◆ TASK GOAL ◆
Starting with the line containing "Task: Select the NT clearance rate heading" and continuing through the line containing "pyautogui.click(x=114, y=14)", reproduce the lines below with "screenshot" changed to "screen capture" and all else left as it is. Omit the pictures from your answer.

* start STORED RECORDS *

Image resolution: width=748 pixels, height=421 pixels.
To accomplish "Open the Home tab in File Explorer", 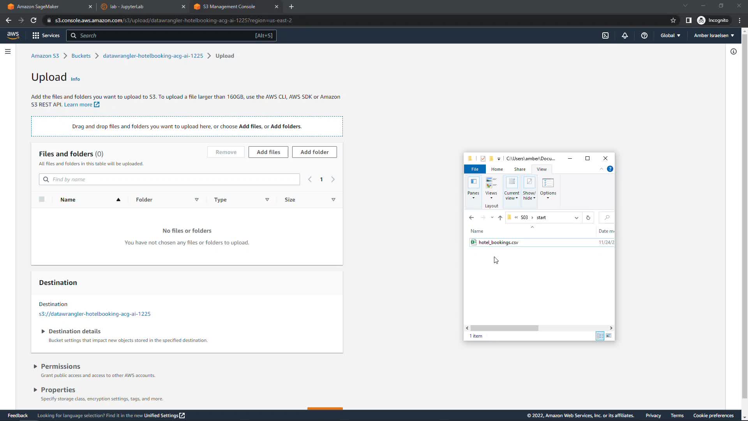I will [x=497, y=169].
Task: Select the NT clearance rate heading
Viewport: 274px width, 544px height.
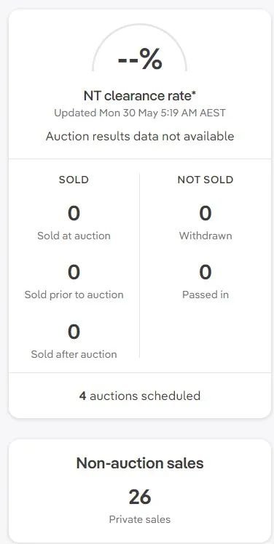Action: 140,96
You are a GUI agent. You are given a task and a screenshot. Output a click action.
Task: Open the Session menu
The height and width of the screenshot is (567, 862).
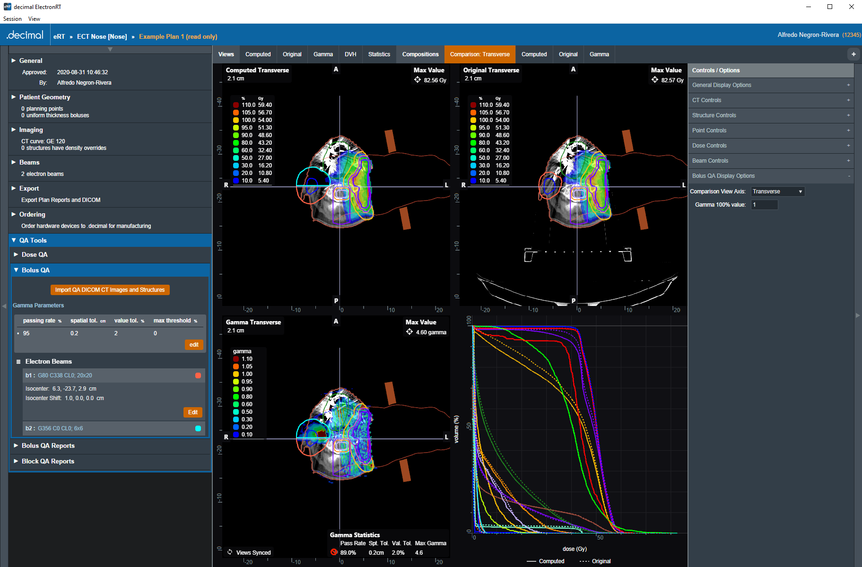12,19
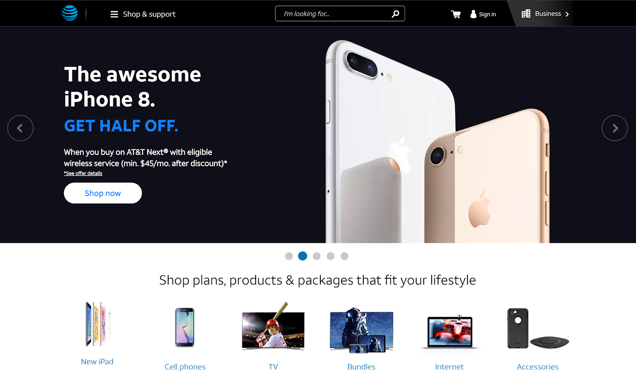Open the hamburger menu icon
636x376 pixels.
pyautogui.click(x=114, y=14)
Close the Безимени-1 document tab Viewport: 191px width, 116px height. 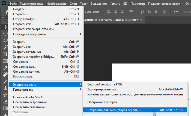(141, 20)
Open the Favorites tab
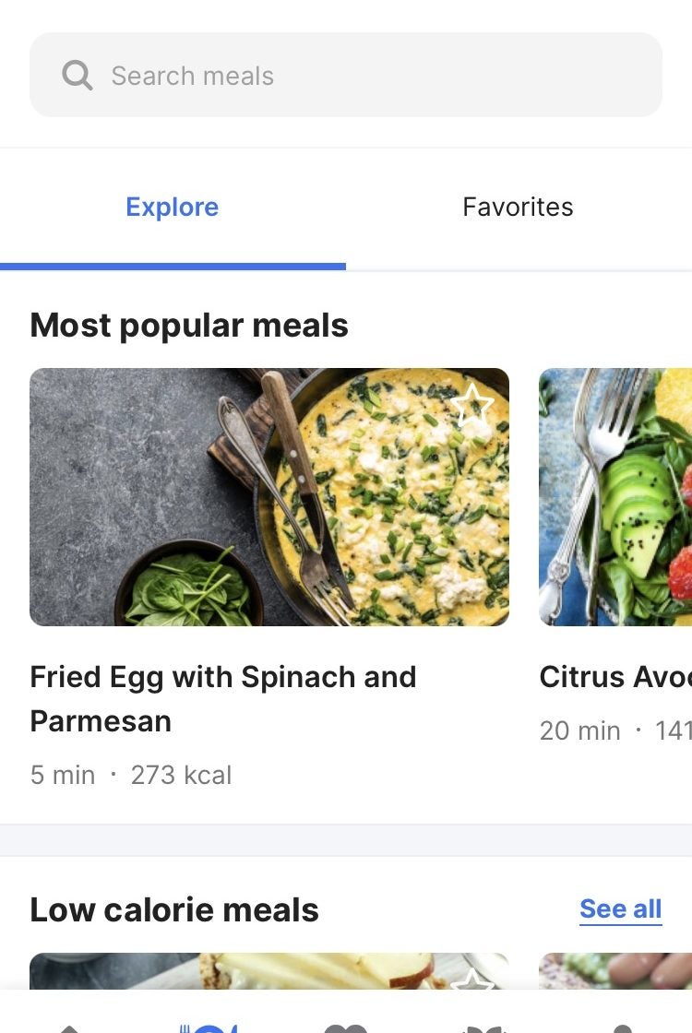The width and height of the screenshot is (692, 1033). coord(518,208)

* end STORED RECORDS *

◆ EXERCISE RESULT ◆
Task: Select the NT clearance rate heading
Viewport: 274px width, 544px height.
Action: 140,96
You are a GUI agent. You are given a task and a screen capture. Output a click action.
Task: Open the Session menu
The height and width of the screen capture is (567, 862).
12,19
Open the hamburger menu icon
636x376 pixels.
pyautogui.click(x=114, y=14)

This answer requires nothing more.